Chinese New Year is bringing a fresh surge of visitors to Australia, and many are intent on buying investment properties. While there has been some softening of price growth, experts agree that the large number of Asian buyers in Sydney is a positive sign for the Aussie real estate market
Chinese investors are increasingly hampered by Beijing’s stricter money exit clamps, which have reduced the amount of money leaving China for investment havens like Australia. Further complicating the situation are the higher tax rates on overseas buyers.

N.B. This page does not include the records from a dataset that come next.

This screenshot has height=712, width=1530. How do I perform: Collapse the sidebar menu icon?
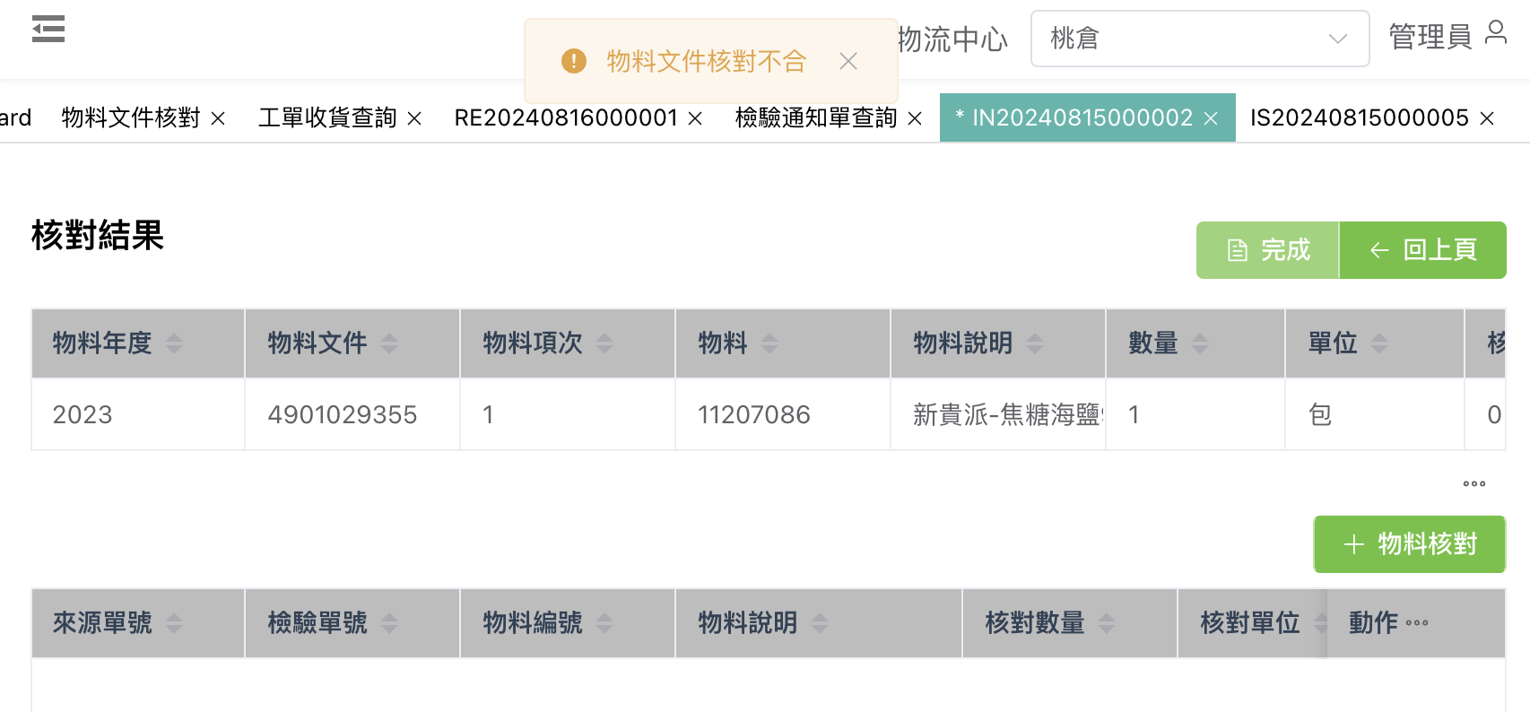pos(48,30)
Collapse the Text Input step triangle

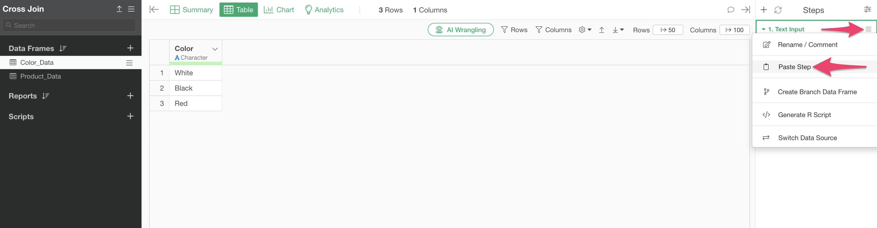[x=764, y=29]
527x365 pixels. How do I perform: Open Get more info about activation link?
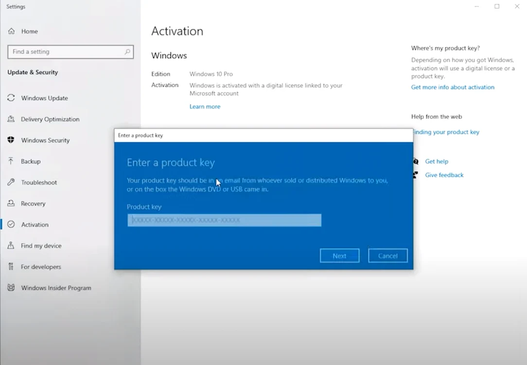(x=453, y=87)
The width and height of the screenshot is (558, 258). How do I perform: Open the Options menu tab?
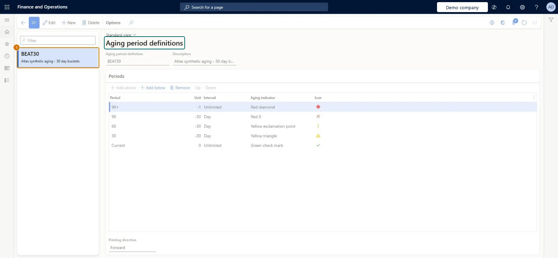coord(113,23)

“I’m not sure 2017 is going to be quite as busy as last year, because it is harder to send over the money, and investment is very slow, and people are taking longer to make decisions. But the big attraction is still our stable economy and regular returns,” said Monika Tu, director of Black Diamondz . “We know we’re going to be busy from now until at least February 15, as that’s how long the Chinese New Year celebrations go on.”

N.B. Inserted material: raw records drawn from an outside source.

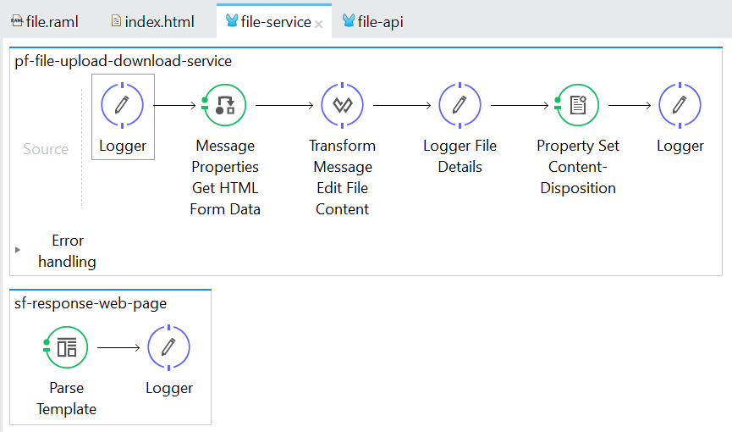Switch to the file-api tab
The width and height of the screenshot is (732, 432).
372,22
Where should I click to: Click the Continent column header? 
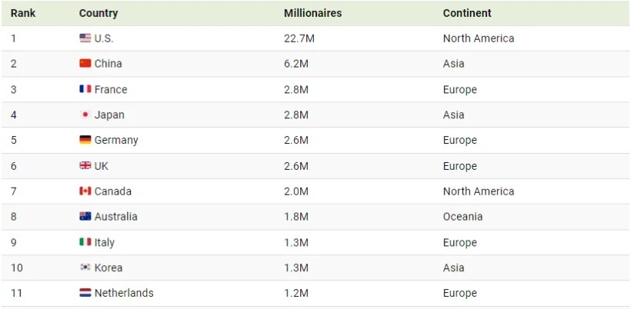coord(467,13)
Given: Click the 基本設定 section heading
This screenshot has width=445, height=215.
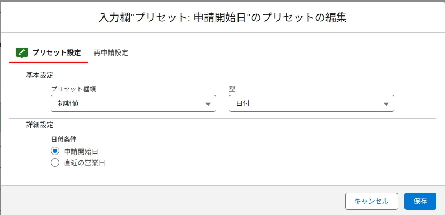Looking at the screenshot, I should point(40,75).
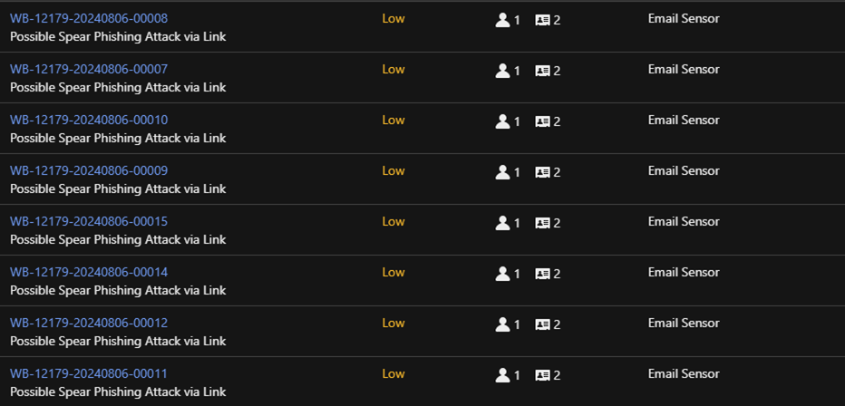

- Property close to good private schools and universities are the number one choice for many Chinese buyers, as many hope to send their children to Australia to be educated.
- There will be strong demand for new apartments for sale off-the-plan, and apartments close to transportation or retail hubs will be particularly coveted.
- New apartments, especially luxury apartments, in the major CBDs will be sought after by higher-end clients.
- Homes on the waterfront or those with some of kind water view will be in demand as well. Feng shui practitioners favour property next to streams and rivers with gently flowing water as this is considered auspicious.